• **EXERCISE DETAILS**: Format these data as a numbered list, leaving out any blank lines. Apply this to all of the data.

• **RECORD SET**:
************

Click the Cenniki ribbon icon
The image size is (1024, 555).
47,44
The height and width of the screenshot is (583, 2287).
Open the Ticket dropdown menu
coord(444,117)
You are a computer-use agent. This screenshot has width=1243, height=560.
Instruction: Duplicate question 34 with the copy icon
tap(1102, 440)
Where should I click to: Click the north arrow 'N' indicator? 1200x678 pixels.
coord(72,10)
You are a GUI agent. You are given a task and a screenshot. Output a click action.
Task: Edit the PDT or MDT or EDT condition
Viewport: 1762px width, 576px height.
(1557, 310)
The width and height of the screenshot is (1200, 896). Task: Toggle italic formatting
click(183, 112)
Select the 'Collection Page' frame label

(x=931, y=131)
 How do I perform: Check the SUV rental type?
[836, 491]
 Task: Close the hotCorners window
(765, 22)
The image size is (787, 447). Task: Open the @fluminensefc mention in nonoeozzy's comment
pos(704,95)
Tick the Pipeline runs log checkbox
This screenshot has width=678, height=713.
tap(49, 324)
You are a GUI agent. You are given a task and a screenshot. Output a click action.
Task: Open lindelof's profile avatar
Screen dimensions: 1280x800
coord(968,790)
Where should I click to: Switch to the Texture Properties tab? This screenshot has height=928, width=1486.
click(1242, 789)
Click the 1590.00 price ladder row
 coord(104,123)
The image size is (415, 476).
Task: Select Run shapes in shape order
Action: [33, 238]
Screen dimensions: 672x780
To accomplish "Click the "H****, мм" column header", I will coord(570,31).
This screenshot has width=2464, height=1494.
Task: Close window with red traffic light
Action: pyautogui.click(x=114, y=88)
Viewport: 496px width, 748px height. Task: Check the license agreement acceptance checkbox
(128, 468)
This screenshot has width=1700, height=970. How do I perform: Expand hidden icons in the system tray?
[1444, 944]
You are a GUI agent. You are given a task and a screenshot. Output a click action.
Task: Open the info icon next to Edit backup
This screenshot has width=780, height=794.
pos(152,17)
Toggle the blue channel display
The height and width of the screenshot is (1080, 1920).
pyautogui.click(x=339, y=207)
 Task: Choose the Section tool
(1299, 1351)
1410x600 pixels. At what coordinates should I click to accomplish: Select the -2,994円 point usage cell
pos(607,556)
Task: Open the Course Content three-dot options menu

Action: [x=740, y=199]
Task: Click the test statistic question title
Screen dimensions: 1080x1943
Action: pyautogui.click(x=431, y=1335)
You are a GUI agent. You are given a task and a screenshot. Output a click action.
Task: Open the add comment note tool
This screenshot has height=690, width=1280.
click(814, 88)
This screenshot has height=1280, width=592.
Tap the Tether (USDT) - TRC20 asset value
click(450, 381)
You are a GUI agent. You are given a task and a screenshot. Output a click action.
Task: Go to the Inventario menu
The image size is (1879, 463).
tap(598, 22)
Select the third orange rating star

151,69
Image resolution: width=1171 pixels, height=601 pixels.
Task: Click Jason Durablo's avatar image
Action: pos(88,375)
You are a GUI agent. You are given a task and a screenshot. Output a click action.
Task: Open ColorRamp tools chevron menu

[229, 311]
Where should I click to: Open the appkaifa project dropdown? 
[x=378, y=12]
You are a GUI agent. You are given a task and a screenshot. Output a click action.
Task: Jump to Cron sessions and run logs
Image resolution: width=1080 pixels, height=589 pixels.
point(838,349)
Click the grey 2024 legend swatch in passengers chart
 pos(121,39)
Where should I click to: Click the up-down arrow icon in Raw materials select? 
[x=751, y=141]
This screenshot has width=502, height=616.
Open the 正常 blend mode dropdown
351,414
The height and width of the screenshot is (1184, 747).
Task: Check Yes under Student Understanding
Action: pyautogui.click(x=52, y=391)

************

• **OUTPUT**:
1. Click the Cenniki ribbon icon
2. The image size is (1024, 555).
3. 47,44
4. The height and width of the screenshot is (583, 2287).
5. Open the Ticket dropdown menu
6. coord(444,117)
7. You are a computer-use agent. This screenshot has width=1243, height=560.
8. Instruction: Duplicate question 34 with the copy icon
9. tap(1102, 440)
10. Where should I click to: Click the north arrow 'N' indicator? 1200x678 pixels.
11. coord(72,10)
12. You are a GUI agent. You are given a task and a screenshot. Output a click action.
13. Task: Edit the PDT or MDT or EDT condition
14. Viewport: 1762px width, 576px height.
15. (1557, 310)
16. The width and height of the screenshot is (1200, 896). Task: Toggle italic formatting
17. click(183, 112)
18. Select the 'Collection Page' frame label
19. (x=931, y=131)
20.  How do I perform: Check the SUV rental type?
21. [836, 491]
22.  Task: Close the hotCorners window
23. (765, 22)
24. The image size is (787, 447). Task: Open the @fluminensefc mention in nonoeozzy's comment
25. pos(704,95)
26. Tick the Pipeline runs log checkbox
27. This screenshot has width=678, height=713.
28. tap(49, 324)
29. You are a GUI agent. You are given a task and a screenshot. Output a click action.
30. Task: Open lindelof's profile avatar
31. Screen dimensions: 1280x800
32. coord(968,790)
33. Where should I click to: Switch to the Texture Properties tab? This screenshot has height=928, width=1486.
34. click(1242, 789)
35. Click the 1590.00 price ladder row
36.  coord(104,123)
37. The image size is (415, 476).
38. Task: Select Run shapes in shape order
39. Action: [33, 238]
40. Screen dimensions: 672x780
41. To accomplish "Click the "H****, мм" column header", I will coord(570,31).
42. This screenshot has width=2464, height=1494.
43. Task: Close window with red traffic light
44. Action: pyautogui.click(x=114, y=88)
45. Viewport: 496px width, 748px height. Task: Check the license agreement acceptance checkbox
46. (128, 468)
47. This screenshot has width=1700, height=970. How do I perform: Expand hidden icons in the system tray?
48. [1444, 944]
49. You are a GUI agent. You are given a task and a screenshot. Output a click action.
50. Task: Open the info icon next to Edit backup
51. This screenshot has width=780, height=794.
52. pos(152,17)
53. Toggle the blue channel display
54. The height and width of the screenshot is (1080, 1920).
55. pyautogui.click(x=339, y=207)
56.  Task: Choose the Section tool
57. (1299, 1351)
58. 1410x600 pixels. At what coordinates should I click to accomplish: Select the -2,994円 point usage cell
59. pos(607,556)
60. Task: Open the Course Content three-dot options menu
61. Action: [x=740, y=199]
62. Task: Click the test statistic question title
63. Screen dimensions: 1080x1943
64. Action: pyautogui.click(x=431, y=1335)
65. You are a GUI agent. You are given a task and a screenshot. Output a click action.
66. Task: Open the add comment note tool
67. This screenshot has height=690, width=1280.
68. click(814, 88)
69. This screenshot has height=1280, width=592.
70. Tap the Tether (USDT) - TRC20 asset value
71. click(450, 381)
72. You are a GUI agent. You are given a task and a screenshot. Output a click action.
73. Task: Go to the Inventario menu
74. The image size is (1879, 463).
75. tap(598, 22)
76. Select the third orange rating star
77. 151,69
78. Image resolution: width=1171 pixels, height=601 pixels.
79. Task: Click Jason Durablo's avatar image
80. Action: pos(88,375)
81. You are a GUI agent. You are given a task and a screenshot. Output a click action.
82. Task: Open ColorRamp tools chevron menu
83. [229, 311]
84. Where should I click to: Open the appkaifa project dropdown? 
85. [x=378, y=12]
86. You are a GUI agent. You are given a task and a screenshot. Output a click action.
87. Task: Jump to Cron sessions and run logs
88. Image resolution: width=1080 pixels, height=589 pixels.
89. point(838,349)
90. Click the grey 2024 legend swatch in passengers chart
91.  pos(121,39)
92. Where should I click to: Click the up-down arrow icon in Raw materials select? 
93. [x=751, y=141]
94. This screenshot has width=502, height=616.
95. Open the 正常 blend mode dropdown
96. 351,414
97. The height and width of the screenshot is (1184, 747).
98. Task: Check Yes under Student Understanding
99. Action: pyautogui.click(x=52, y=391)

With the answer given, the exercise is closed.